Clean Code - Often times if you use a WYSIWYG editor you will end up with useless, empty tags being added to your pages.  Remove these extra tags to help speed up your page load time.

Put Stylesheets at the top and Scripts at the bottom -  Researchers at Yahoo! discovered that moving your stylesheets to the HEAD of your document allows your pages to render progressively, thus making the page appear to be loading faster.  When a browser comes across a tag for an external image, script or css file, it will start downloading the file simultaneously.  Sometimes you have no choice but to put a script at a specific location in a page but if you put your CSS at the top of your page and scripts at the bottom when you can, they will load faster because the html content, structure css and images of your page will be loaded first. Now users won't have to wait for a script to finish downloading before they see something on your site.

Use external scripts -  External JavaScript's and CSS files are cached by your browser.

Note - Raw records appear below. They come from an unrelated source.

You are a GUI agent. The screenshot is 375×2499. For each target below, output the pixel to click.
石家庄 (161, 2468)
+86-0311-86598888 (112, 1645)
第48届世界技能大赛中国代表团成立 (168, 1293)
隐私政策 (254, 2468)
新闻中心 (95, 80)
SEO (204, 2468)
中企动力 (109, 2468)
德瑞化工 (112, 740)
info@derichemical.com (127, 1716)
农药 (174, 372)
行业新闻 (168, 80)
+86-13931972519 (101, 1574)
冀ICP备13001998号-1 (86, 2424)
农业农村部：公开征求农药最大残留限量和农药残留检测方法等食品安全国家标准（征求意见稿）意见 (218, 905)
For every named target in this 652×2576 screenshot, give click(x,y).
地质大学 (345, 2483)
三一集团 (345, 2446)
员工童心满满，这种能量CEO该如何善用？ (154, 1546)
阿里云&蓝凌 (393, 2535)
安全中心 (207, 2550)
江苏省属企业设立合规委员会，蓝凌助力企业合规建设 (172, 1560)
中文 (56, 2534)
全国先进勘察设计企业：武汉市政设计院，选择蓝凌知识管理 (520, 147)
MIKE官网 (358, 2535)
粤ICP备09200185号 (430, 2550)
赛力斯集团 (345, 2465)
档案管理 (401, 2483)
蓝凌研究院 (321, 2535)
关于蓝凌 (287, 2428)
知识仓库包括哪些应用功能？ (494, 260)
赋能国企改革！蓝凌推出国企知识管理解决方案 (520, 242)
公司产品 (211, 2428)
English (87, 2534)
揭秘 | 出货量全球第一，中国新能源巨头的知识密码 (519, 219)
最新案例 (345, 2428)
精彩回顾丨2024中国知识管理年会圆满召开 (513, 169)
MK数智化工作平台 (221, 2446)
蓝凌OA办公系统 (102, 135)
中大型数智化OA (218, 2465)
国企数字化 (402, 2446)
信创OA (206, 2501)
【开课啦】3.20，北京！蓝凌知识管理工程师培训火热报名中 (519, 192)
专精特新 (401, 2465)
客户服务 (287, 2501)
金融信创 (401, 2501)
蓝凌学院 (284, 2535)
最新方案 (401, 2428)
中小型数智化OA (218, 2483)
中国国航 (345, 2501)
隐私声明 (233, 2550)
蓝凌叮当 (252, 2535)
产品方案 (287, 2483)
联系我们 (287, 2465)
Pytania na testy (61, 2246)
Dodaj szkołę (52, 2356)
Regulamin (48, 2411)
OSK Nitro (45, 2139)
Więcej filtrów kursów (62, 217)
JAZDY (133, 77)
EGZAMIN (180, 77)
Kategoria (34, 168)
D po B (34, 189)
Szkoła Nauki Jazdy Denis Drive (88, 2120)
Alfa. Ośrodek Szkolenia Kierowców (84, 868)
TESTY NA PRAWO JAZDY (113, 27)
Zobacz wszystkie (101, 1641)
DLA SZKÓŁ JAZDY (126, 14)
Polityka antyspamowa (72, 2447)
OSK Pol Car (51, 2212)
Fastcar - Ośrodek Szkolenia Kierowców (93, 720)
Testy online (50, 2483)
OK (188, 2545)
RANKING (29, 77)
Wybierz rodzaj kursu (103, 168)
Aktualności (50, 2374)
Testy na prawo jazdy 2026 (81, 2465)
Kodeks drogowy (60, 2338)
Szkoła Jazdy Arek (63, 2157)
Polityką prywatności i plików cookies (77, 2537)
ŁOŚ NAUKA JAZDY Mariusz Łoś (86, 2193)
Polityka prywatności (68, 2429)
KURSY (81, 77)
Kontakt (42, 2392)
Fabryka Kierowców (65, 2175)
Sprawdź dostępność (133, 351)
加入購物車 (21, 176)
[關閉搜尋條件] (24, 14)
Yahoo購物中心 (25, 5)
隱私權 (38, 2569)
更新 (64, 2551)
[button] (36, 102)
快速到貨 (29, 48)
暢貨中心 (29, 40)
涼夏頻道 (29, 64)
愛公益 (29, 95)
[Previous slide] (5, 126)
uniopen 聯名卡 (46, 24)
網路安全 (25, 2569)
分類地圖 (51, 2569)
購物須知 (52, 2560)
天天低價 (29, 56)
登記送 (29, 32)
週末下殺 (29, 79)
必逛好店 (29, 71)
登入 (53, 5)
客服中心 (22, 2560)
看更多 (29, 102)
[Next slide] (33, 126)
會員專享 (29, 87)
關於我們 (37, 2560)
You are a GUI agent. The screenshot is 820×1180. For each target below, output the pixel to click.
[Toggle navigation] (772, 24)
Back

If they are inlined in your HTML they get downloaded every time the document is requested. This will reduce the number of HTTP requests needed but also increases the size of your document. However if the JavaScript and CSS are external files and cached by the browser, the size of the HTML document is reduced without increasing the number of HTTP requests therefore speeding up your web page load time!
Don’t use tables - I'm not a fan of using table for layout.  Content and presentation should be separate. When you use tables the browser has to read they whole html document and then work out the spacing/layout of the tables Try using CSS to create columns on your page instead.  If you have to use tables try to add some content above the first table, that way your visitors can have something to read while the rest of your page loads.

Split up long pages - People get distracted when they see a long scroll bar and tons of content.  By splitting up your long pages into multiple pages you will not only help the pages load faster but you will also help keep your audience's attention.